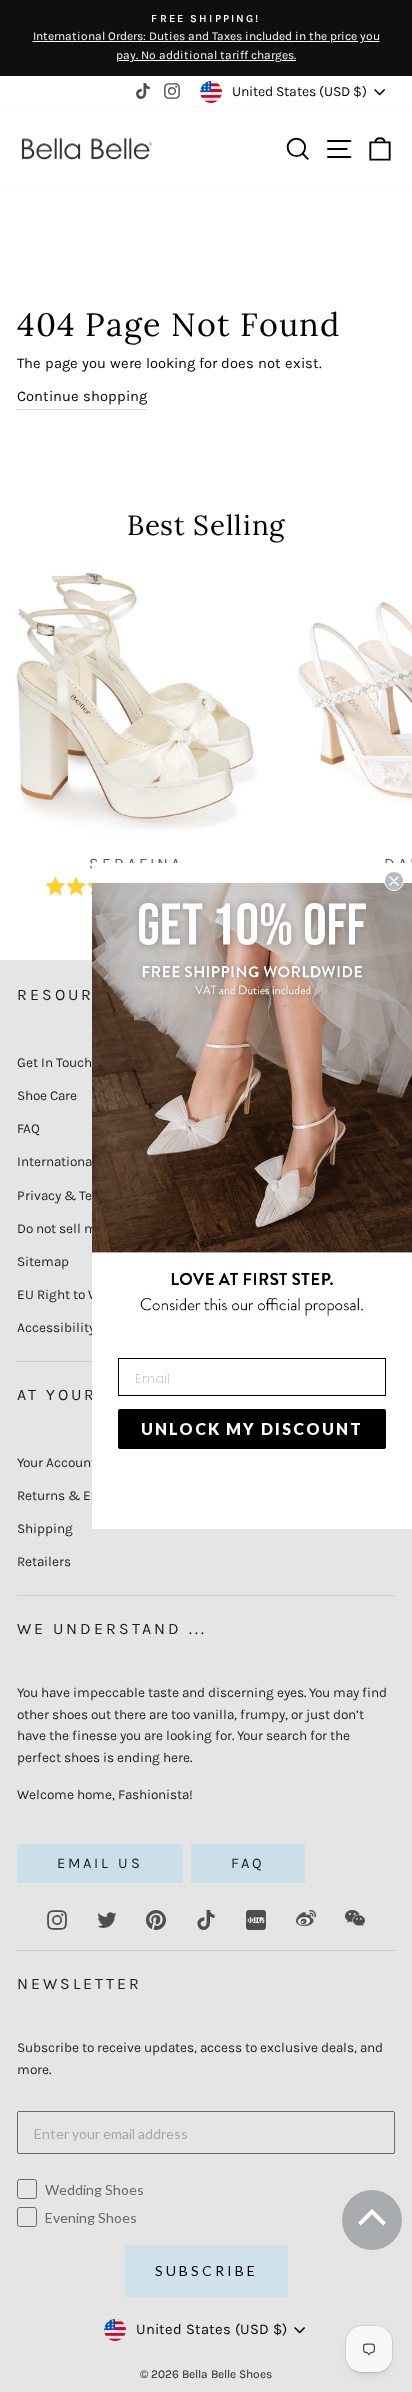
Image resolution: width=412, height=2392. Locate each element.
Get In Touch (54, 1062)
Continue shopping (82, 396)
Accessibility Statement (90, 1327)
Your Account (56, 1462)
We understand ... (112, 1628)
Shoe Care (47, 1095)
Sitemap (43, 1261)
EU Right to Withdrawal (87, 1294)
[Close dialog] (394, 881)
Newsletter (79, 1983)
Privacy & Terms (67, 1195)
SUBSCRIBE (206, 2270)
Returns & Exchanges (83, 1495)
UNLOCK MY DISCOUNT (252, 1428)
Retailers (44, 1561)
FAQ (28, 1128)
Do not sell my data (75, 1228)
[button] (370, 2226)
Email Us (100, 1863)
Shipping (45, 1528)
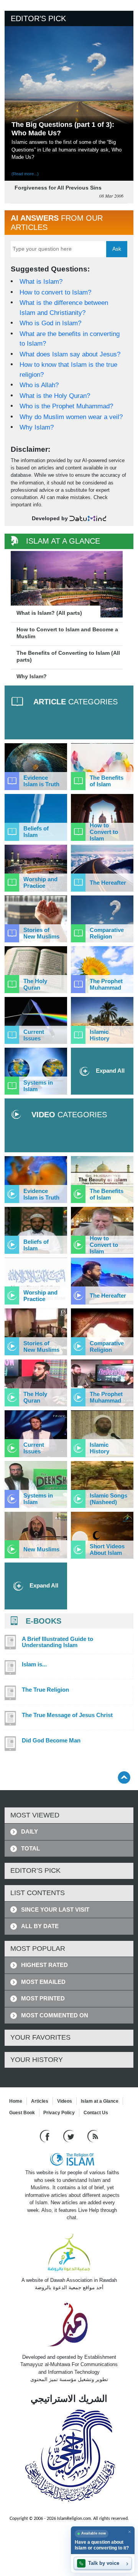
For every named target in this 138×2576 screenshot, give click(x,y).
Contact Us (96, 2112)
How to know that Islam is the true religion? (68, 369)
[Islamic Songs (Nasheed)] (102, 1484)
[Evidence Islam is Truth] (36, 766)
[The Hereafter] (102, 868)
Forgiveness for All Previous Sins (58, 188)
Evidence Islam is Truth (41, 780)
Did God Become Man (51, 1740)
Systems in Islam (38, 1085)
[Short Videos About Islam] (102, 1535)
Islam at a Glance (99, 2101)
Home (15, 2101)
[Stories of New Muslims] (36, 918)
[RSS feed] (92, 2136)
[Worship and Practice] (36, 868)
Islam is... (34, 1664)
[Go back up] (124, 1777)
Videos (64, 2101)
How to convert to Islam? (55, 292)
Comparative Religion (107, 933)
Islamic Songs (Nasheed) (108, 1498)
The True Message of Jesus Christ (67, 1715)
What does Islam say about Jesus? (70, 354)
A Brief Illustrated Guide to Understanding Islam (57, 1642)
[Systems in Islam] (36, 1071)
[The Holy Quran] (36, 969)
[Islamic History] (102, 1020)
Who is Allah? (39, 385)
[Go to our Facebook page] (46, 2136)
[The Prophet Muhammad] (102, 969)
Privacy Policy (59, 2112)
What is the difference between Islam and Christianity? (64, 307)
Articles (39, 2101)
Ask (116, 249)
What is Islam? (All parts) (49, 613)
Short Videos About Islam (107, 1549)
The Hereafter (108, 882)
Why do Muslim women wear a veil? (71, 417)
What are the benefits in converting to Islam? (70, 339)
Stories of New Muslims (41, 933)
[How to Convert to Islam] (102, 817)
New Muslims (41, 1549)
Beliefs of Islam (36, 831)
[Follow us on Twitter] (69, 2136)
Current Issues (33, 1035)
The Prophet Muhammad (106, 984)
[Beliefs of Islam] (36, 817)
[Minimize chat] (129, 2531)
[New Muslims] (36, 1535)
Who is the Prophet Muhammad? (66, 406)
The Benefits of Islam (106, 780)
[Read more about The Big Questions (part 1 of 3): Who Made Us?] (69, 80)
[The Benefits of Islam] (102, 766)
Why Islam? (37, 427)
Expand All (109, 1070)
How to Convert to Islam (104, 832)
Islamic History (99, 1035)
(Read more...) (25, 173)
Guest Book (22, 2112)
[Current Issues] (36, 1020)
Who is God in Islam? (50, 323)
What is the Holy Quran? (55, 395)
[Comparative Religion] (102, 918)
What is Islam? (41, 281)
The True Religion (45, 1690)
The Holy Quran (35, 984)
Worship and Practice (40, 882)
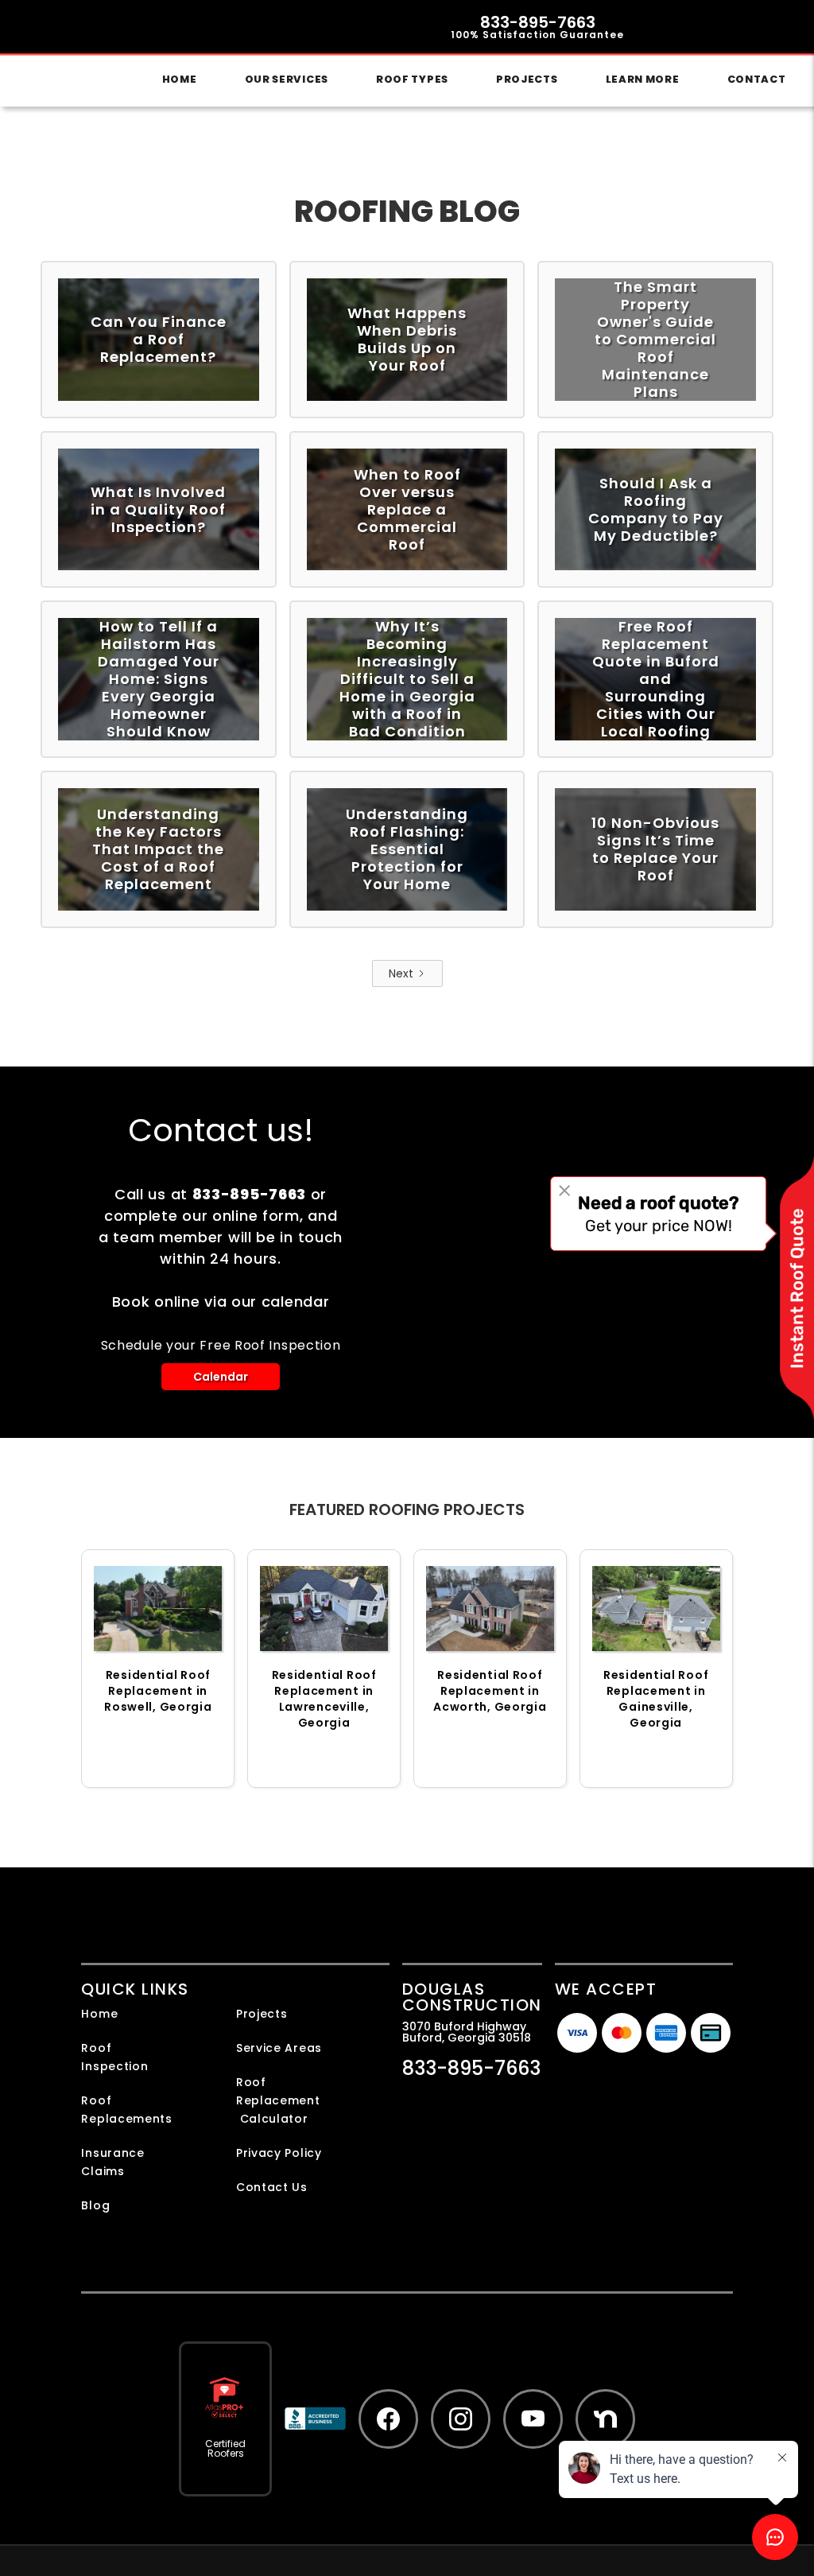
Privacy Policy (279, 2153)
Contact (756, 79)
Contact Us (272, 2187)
#####
Task description
Write out the data word for word. Any picture is to be skipped.

Written solution
Image resolution: width=412, height=2392. Locate each element.
Get In Touch (54, 1062)
Continue shopping (82, 396)
Accessibility Statement (90, 1327)
Your Account (56, 1462)
We understand ... (112, 1628)
Shoe Care (47, 1095)
Sitemap (43, 1261)
EU Right to Withdrawal (87, 1294)
[Close dialog] (394, 881)
Newsletter (79, 1983)
Privacy & Terms (67, 1195)
SUBSCRIBE (206, 2270)
Returns & Exchanges (83, 1495)
UNLOCK MY DISCOUNT (252, 1428)
Retailers (44, 1561)
FAQ (28, 1128)
Do not sell my data (75, 1228)
[button] (370, 2226)
Email Us (100, 1863)
Shipping (45, 1528)
For every named target in this 138×2576 screenshot, give click(x,y).
Contact Us (96, 2112)
How to know that Islam is the true religion? (68, 369)
[Islamic Songs (Nasheed)] (102, 1484)
[Evidence Islam is Truth] (36, 766)
[The Hereafter] (102, 868)
Forgiveness for All Previous Sins (58, 188)
Evidence Islam is Truth (41, 780)
Did God Become Man (51, 1740)
Systems in Islam (38, 1085)
[Short Videos About Islam] (102, 1535)
Islam at a Glance (99, 2101)
Home (15, 2101)
[Stories of New Muslims] (36, 918)
[RSS feed] (92, 2136)
[Worship and Practice] (36, 868)
Islam is... (34, 1664)
[Go back up] (124, 1777)
Videos (64, 2101)
How to convert to Islam? (55, 292)
Comparative Religion (107, 933)
Islamic Songs (Nasheed) (108, 1498)
The True Message of Jesus Christ (67, 1715)
What does Islam say about Jesus? (70, 354)
A Brief Illustrated Guide to Understanding Islam (57, 1642)
[Systems in Islam] (36, 1071)
[The Holy Quran] (36, 969)
[Islamic History] (102, 1020)
Who is Allah? (39, 385)
[Go to our Facebook page] (46, 2136)
[The Prophet Muhammad] (102, 969)
Privacy Policy (59, 2112)
What is the difference between Islam and Christianity? (64, 307)
Articles (39, 2101)
Ask (116, 249)
What is Islam? (All parts) (49, 613)
Short Videos About Islam (107, 1549)
The Hereafter (108, 882)
Why do Muslim women wear a veil? (71, 417)
What are the benefits in converting to Islam? (70, 339)
Stories of New Muslims (41, 933)
[How to Convert to Islam] (102, 817)
New Muslims (41, 1549)
Beliefs of Islam (36, 831)
[Follow us on Twitter] (69, 2136)
Current Issues (33, 1035)
The Prophet Muhammad (106, 984)
[Beliefs of Islam] (36, 817)
[Minimize chat] (129, 2531)
[New Muslims] (36, 1535)
Who is the Prophet Muhammad? (66, 406)
The Benefits of Islam (106, 780)
[Read more about The Big Questions (part 1 of 3): Who Made Us?] (69, 80)
[The Benefits of Islam] (102, 766)
Why Islam? (37, 427)
Expand All (109, 1070)
How to Convert to Islam (104, 832)
Islamic History (99, 1035)
(Read more...) (25, 173)
Guest Book (22, 2112)
[Current Issues] (36, 1020)
Who is God in Islam? (50, 323)
What is the Holy Quran? (55, 395)
[Comparative Religion] (102, 918)
What is Islam? (41, 281)
The True Religion (45, 1690)
The Holy Quran (35, 984)
Worship and Practice (40, 882)
Privacy Policy (279, 2153)
Contact (756, 79)
Contact Us (272, 2187)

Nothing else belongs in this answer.